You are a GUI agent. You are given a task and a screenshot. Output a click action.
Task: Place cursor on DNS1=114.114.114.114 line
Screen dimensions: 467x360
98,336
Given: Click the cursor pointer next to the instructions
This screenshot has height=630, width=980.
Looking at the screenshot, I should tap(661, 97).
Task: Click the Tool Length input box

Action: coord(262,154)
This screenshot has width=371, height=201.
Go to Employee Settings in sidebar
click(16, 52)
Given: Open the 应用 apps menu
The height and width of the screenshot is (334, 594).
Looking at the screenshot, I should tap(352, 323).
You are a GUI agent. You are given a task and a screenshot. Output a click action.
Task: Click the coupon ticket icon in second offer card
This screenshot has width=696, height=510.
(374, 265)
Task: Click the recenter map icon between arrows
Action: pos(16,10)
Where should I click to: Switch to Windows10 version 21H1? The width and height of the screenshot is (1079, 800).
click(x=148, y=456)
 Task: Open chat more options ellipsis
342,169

* * *

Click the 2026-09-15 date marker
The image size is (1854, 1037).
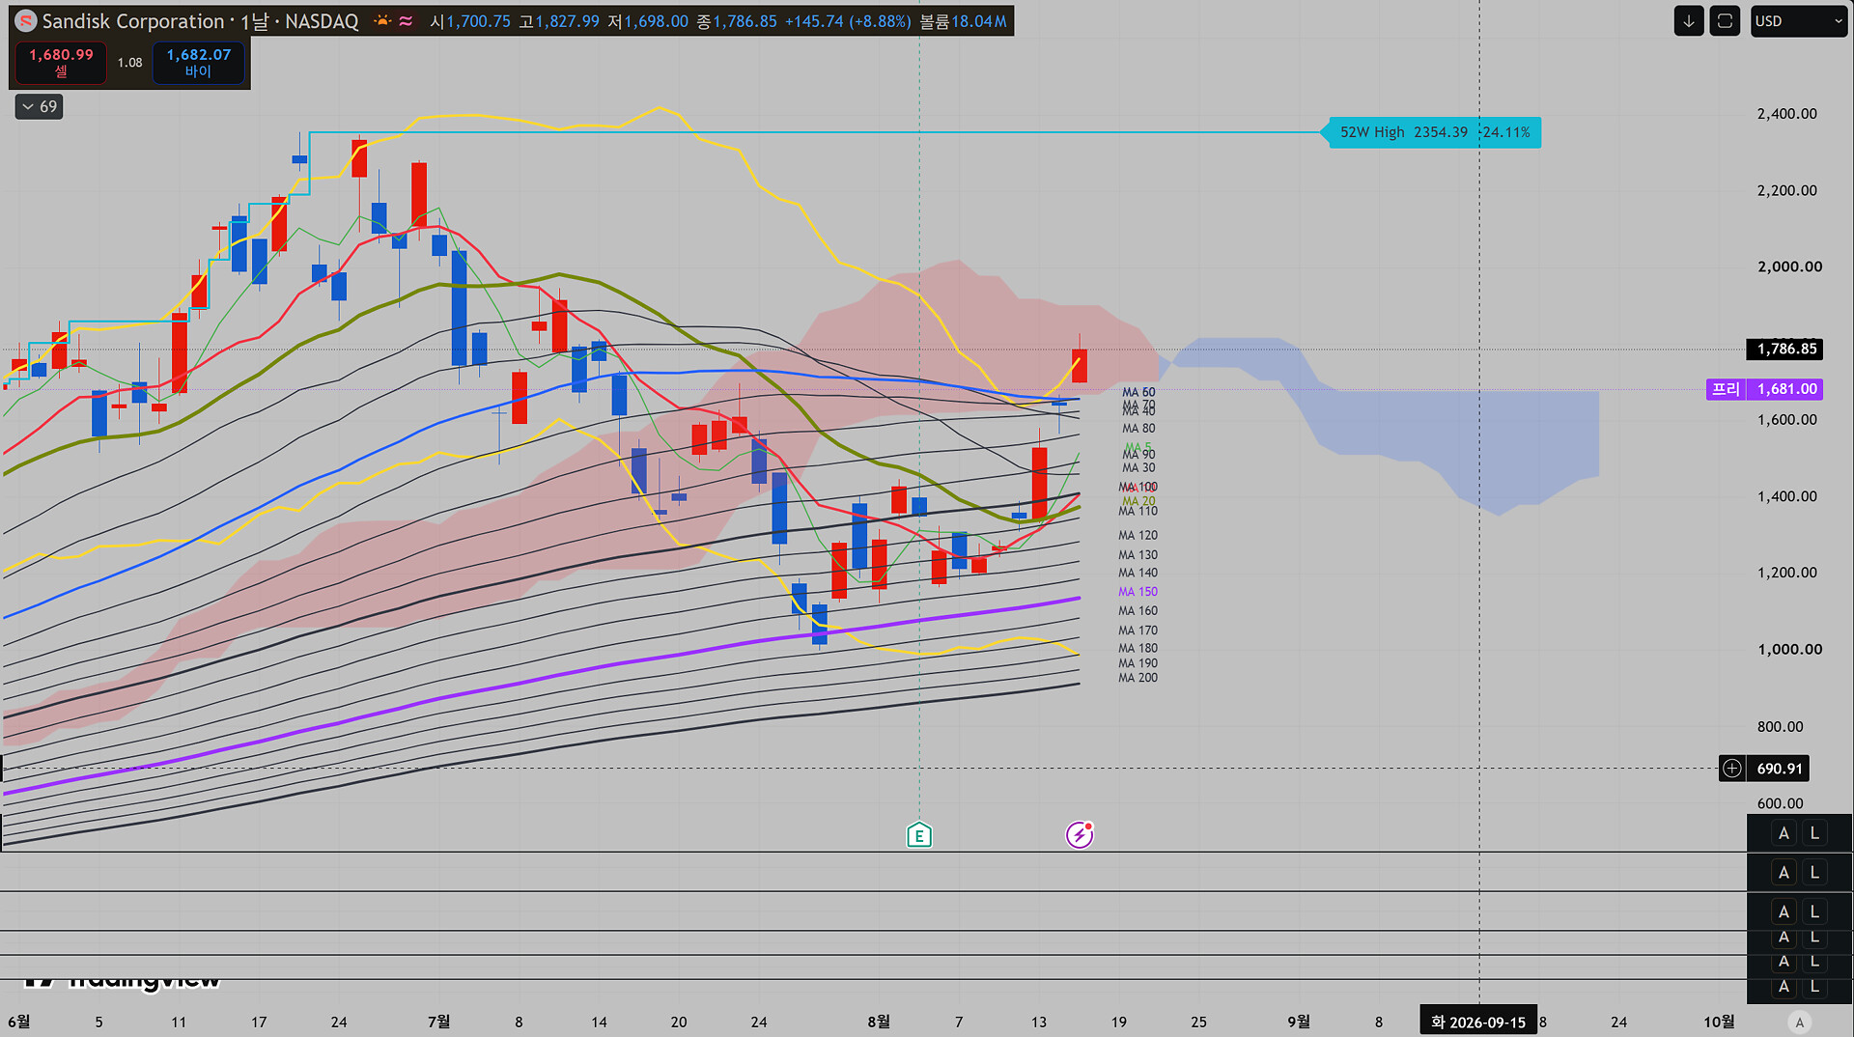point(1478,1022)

**TASK DESCRIPTION:** From the listing above, the lines starting with the one that has "Screen dimensions: 467x360" and running through the one that has "Task: Click the coupon" should be copied exactly, ends included.

**WRITTEN ANSWER:**
Screen dimensions: 467x360
98,336
Given: Click the cursor pointer next to the instructions
This screenshot has height=630, width=980.
Looking at the screenshot, I should tap(661, 97).
Task: Click the Tool Length input box

Action: coord(262,154)
This screenshot has width=371, height=201.
Go to Employee Settings in sidebar
click(16, 52)
Given: Open the 应用 apps menu
The height and width of the screenshot is (334, 594).
Looking at the screenshot, I should tap(352, 323).
You are a GUI agent. You are given a task and a screenshot. Output a click action.
Task: Click the coupon ticket icon in second offer card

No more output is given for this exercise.